**Prompt**
Line by line, reproduce the material below exactly.

*** Supplied records Section Begins ***

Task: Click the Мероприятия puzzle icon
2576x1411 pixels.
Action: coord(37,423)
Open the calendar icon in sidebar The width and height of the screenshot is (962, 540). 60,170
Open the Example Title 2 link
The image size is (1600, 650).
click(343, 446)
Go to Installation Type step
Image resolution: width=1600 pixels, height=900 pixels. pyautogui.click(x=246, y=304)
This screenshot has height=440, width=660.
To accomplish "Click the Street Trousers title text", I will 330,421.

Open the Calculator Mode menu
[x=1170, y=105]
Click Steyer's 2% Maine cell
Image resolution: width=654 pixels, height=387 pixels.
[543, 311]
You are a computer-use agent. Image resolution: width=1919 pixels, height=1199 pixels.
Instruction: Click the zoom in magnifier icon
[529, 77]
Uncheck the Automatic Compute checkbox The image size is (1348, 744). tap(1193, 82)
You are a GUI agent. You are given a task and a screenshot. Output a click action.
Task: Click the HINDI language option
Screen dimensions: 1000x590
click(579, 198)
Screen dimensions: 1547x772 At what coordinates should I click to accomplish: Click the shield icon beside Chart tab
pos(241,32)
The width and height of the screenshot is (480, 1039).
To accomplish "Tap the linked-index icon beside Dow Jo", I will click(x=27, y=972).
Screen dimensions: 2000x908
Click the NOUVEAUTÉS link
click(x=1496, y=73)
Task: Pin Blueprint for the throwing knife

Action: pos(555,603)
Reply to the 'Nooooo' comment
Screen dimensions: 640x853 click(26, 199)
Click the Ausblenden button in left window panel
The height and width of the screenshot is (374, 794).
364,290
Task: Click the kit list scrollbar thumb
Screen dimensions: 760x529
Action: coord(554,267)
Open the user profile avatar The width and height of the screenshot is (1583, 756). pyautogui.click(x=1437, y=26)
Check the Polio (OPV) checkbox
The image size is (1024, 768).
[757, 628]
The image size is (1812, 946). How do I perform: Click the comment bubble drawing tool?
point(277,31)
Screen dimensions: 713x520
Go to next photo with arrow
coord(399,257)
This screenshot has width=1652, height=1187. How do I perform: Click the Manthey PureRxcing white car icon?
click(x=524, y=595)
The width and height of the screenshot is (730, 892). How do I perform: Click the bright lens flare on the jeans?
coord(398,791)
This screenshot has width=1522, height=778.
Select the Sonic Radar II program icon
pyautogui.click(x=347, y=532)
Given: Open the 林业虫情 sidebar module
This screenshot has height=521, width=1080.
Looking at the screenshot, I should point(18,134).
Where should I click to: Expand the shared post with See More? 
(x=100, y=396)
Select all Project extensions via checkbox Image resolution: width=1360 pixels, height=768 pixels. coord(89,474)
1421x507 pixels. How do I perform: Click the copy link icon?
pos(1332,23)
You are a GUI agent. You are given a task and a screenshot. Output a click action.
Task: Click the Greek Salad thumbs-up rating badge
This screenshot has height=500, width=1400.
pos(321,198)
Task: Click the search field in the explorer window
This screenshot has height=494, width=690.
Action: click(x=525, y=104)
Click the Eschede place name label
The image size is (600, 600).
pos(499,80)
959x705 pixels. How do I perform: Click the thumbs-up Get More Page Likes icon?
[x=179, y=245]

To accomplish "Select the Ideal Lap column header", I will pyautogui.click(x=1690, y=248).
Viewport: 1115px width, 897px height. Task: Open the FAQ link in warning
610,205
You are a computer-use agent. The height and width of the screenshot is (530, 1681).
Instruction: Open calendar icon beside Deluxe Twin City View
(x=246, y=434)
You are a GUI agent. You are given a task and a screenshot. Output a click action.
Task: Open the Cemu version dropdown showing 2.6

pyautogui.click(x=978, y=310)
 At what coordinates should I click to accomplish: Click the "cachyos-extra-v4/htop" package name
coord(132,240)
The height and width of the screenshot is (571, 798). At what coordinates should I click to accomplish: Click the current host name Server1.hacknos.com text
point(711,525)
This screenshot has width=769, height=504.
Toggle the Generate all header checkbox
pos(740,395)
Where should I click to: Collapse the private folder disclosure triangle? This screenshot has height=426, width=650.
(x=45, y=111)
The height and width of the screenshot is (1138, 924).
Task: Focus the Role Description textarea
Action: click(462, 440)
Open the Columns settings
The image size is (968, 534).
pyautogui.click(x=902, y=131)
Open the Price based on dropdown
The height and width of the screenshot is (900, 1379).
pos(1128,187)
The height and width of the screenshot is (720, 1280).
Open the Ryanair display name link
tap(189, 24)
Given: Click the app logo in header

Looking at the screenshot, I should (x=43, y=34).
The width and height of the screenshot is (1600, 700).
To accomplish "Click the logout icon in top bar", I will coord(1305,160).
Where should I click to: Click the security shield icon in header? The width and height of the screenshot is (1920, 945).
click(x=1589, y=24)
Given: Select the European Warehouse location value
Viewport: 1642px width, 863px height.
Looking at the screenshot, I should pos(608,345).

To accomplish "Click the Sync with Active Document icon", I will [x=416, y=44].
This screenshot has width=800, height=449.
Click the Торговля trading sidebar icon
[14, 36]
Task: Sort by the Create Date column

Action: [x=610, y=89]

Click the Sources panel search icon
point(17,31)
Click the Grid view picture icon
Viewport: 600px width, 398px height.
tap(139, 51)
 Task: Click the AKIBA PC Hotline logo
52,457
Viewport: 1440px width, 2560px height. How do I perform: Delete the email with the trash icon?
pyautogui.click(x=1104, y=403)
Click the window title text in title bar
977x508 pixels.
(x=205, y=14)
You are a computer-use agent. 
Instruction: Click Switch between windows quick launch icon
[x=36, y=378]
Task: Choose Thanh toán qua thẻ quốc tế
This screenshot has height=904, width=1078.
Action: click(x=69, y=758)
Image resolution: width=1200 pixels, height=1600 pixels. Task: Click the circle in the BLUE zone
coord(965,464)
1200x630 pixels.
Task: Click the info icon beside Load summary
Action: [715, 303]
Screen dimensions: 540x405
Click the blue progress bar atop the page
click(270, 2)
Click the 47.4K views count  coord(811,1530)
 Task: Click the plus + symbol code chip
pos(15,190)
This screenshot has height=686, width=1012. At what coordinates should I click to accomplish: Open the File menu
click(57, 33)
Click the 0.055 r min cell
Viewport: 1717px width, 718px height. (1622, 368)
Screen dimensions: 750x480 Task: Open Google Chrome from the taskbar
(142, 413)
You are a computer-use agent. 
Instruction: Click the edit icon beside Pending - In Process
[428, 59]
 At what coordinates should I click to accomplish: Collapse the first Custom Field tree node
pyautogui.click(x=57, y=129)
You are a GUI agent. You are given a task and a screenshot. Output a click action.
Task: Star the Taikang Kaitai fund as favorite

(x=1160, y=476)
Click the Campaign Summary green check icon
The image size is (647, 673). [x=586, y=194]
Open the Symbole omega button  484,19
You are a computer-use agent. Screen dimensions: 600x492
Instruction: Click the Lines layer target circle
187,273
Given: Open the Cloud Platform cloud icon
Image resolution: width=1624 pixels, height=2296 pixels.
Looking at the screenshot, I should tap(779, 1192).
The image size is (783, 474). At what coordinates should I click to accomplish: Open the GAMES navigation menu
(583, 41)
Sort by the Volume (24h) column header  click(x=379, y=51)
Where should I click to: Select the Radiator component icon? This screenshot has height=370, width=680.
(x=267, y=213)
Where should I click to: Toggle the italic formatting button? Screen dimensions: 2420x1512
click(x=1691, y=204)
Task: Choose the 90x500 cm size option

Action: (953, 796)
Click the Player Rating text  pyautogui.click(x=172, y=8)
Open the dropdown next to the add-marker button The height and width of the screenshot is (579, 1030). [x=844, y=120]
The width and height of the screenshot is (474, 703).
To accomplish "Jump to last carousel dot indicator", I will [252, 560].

*** Supplied records Section Ends ***

**Completed task**
Task: Click the Мероприятия puzzle icon
2576x1411 pixels.
Action: coord(37,423)
Open the calendar icon in sidebar The width and height of the screenshot is (962, 540). 60,170
Open the Example Title 2 link
The image size is (1600, 650).
click(343, 446)
Go to Installation Type step
Image resolution: width=1600 pixels, height=900 pixels. pyautogui.click(x=246, y=304)
This screenshot has height=440, width=660.
To accomplish "Click the Street Trousers title text", I will 330,421.

Open the Calculator Mode menu
[x=1170, y=105]
Click Steyer's 2% Maine cell
Image resolution: width=654 pixels, height=387 pixels.
[543, 311]
You are a computer-use agent. Image resolution: width=1919 pixels, height=1199 pixels.
Instruction: Click the zoom in magnifier icon
[529, 77]
Uncheck the Automatic Compute checkbox The image size is (1348, 744). tap(1193, 82)
You are a GUI agent. You are given a task and a screenshot. Output a click action.
Task: Click the HINDI language option
Screen dimensions: 1000x590
click(579, 198)
Screen dimensions: 1547x772 At what coordinates should I click to accomplish: Click the shield icon beside Chart tab
pos(241,32)
The width and height of the screenshot is (480, 1039).
To accomplish "Tap the linked-index icon beside Dow Jo", I will click(x=27, y=972).
Screen dimensions: 2000x908
Click the NOUVEAUTÉS link
click(x=1496, y=73)
Task: Pin Blueprint for the throwing knife

Action: pos(555,603)
Reply to the 'Nooooo' comment
Screen dimensions: 640x853 click(26, 199)
Click the Ausblenden button in left window panel
The height and width of the screenshot is (374, 794).
364,290
Task: Click the kit list scrollbar thumb
Screen dimensions: 760x529
Action: coord(554,267)
Open the user profile avatar The width and height of the screenshot is (1583, 756). pyautogui.click(x=1437, y=26)
Check the Polio (OPV) checkbox
The image size is (1024, 768).
[757, 628]
The image size is (1812, 946). How do I perform: Click the comment bubble drawing tool?
point(277,31)
Screen dimensions: 713x520
Go to next photo with arrow
coord(399,257)
This screenshot has width=1652, height=1187. How do I perform: Click the Manthey PureRxcing white car icon?
click(x=524, y=595)
The width and height of the screenshot is (730, 892). How do I perform: Click the bright lens flare on the jeans?
coord(398,791)
This screenshot has width=1522, height=778.
Select the Sonic Radar II program icon
pyautogui.click(x=347, y=532)
Given: Open the 林业虫情 sidebar module
This screenshot has height=521, width=1080.
Looking at the screenshot, I should point(18,134).
Where should I click to: Expand the shared post with See More? 
(x=100, y=396)
Select all Project extensions via checkbox Image resolution: width=1360 pixels, height=768 pixels. coord(89,474)
1421x507 pixels. How do I perform: Click the copy link icon?
pos(1332,23)
You are a GUI agent. You are given a task and a screenshot. Output a click action.
Task: Click the Greek Salad thumbs-up rating badge
This screenshot has height=500, width=1400.
pos(321,198)
Task: Click the search field in the explorer window
This screenshot has height=494, width=690.
Action: click(x=525, y=104)
Click the Eschede place name label
The image size is (600, 600).
pos(499,80)
959x705 pixels. How do I perform: Click the thumbs-up Get More Page Likes icon?
[x=179, y=245]

To accomplish "Select the Ideal Lap column header", I will pyautogui.click(x=1690, y=248).
Viewport: 1115px width, 897px height. Task: Open the FAQ link in warning
610,205
You are a computer-use agent. The height and width of the screenshot is (530, 1681).
Instruction: Open calendar icon beside Deluxe Twin City View
(x=246, y=434)
You are a GUI agent. You are given a task and a screenshot. Output a click action.
Task: Open the Cemu version dropdown showing 2.6

pyautogui.click(x=978, y=310)
 At what coordinates should I click to accomplish: Click the "cachyos-extra-v4/htop" package name
coord(132,240)
The height and width of the screenshot is (571, 798). At what coordinates should I click to accomplish: Click the current host name Server1.hacknos.com text
point(711,525)
This screenshot has width=769, height=504.
Toggle the Generate all header checkbox
pos(740,395)
Where should I click to: Collapse the private folder disclosure triangle? This screenshot has height=426, width=650.
(x=45, y=111)
The height and width of the screenshot is (1138, 924).
Task: Focus the Role Description textarea
Action: click(462, 440)
Open the Columns settings
The image size is (968, 534).
pyautogui.click(x=902, y=131)
Open the Price based on dropdown
The height and width of the screenshot is (900, 1379).
pos(1128,187)
The height and width of the screenshot is (720, 1280).
Open the Ryanair display name link
tap(189, 24)
Given: Click the app logo in header

Looking at the screenshot, I should (x=43, y=34).
The width and height of the screenshot is (1600, 700).
To accomplish "Click the logout icon in top bar", I will coord(1305,160).
Where should I click to: Click the security shield icon in header? The width and height of the screenshot is (1920, 945).
click(x=1589, y=24)
Given: Select the European Warehouse location value
Viewport: 1642px width, 863px height.
Looking at the screenshot, I should pos(608,345).

To accomplish "Click the Sync with Active Document icon", I will [x=416, y=44].
This screenshot has width=800, height=449.
Click the Торговля trading sidebar icon
[14, 36]
Task: Sort by the Create Date column

Action: [x=610, y=89]

Click the Sources panel search icon
point(17,31)
Click the Grid view picture icon
Viewport: 600px width, 398px height.
tap(139, 51)
 Task: Click the AKIBA PC Hotline logo
52,457
Viewport: 1440px width, 2560px height. How do I perform: Delete the email with the trash icon?
pyautogui.click(x=1104, y=403)
Click the window title text in title bar
977x508 pixels.
(x=205, y=14)
You are a computer-use agent. 
Instruction: Click Switch between windows quick launch icon
[x=36, y=378]
Task: Choose Thanh toán qua thẻ quốc tế
This screenshot has height=904, width=1078.
Action: click(x=69, y=758)
Image resolution: width=1200 pixels, height=1600 pixels. Task: Click the circle in the BLUE zone
coord(965,464)
1200x630 pixels.
Task: Click the info icon beside Load summary
Action: [715, 303]
Screen dimensions: 540x405
Click the blue progress bar atop the page
click(270, 2)
Click the 47.4K views count  coord(811,1530)
 Task: Click the plus + symbol code chip
pos(15,190)
This screenshot has height=686, width=1012. At what coordinates should I click to accomplish: Open the File menu
click(57, 33)
Click the 0.055 r min cell
Viewport: 1717px width, 718px height. (1622, 368)
Screen dimensions: 750x480 Task: Open Google Chrome from the taskbar
(142, 413)
You are a computer-use agent. 
Instruction: Click the edit icon beside Pending - In Process
[428, 59]
 At what coordinates should I click to accomplish: Collapse the first Custom Field tree node
pyautogui.click(x=57, y=129)
You are a GUI agent. You are given a task and a screenshot. Output a click action.
Task: Star the Taikang Kaitai fund as favorite

(x=1160, y=476)
Click the Campaign Summary green check icon
The image size is (647, 673). [x=586, y=194]
Open the Symbole omega button  484,19
You are a computer-use agent. Screen dimensions: 600x492
Instruction: Click the Lines layer target circle
187,273
Given: Open the Cloud Platform cloud icon
Image resolution: width=1624 pixels, height=2296 pixels.
Looking at the screenshot, I should tap(779, 1192).
The image size is (783, 474). At what coordinates should I click to accomplish: Open the GAMES navigation menu
(583, 41)
Sort by the Volume (24h) column header  click(x=379, y=51)
Where should I click to: Select the Radiator component icon? This screenshot has height=370, width=680.
(x=267, y=213)
Where should I click to: Toggle the italic formatting button? Screen dimensions: 2420x1512
click(x=1691, y=204)
Task: Choose the 90x500 cm size option

Action: (953, 796)
Click the Player Rating text  pyautogui.click(x=172, y=8)
Open the dropdown next to the add-marker button The height and width of the screenshot is (579, 1030). [x=844, y=120]
The width and height of the screenshot is (474, 703).
To accomplish "Jump to last carousel dot indicator", I will [252, 560].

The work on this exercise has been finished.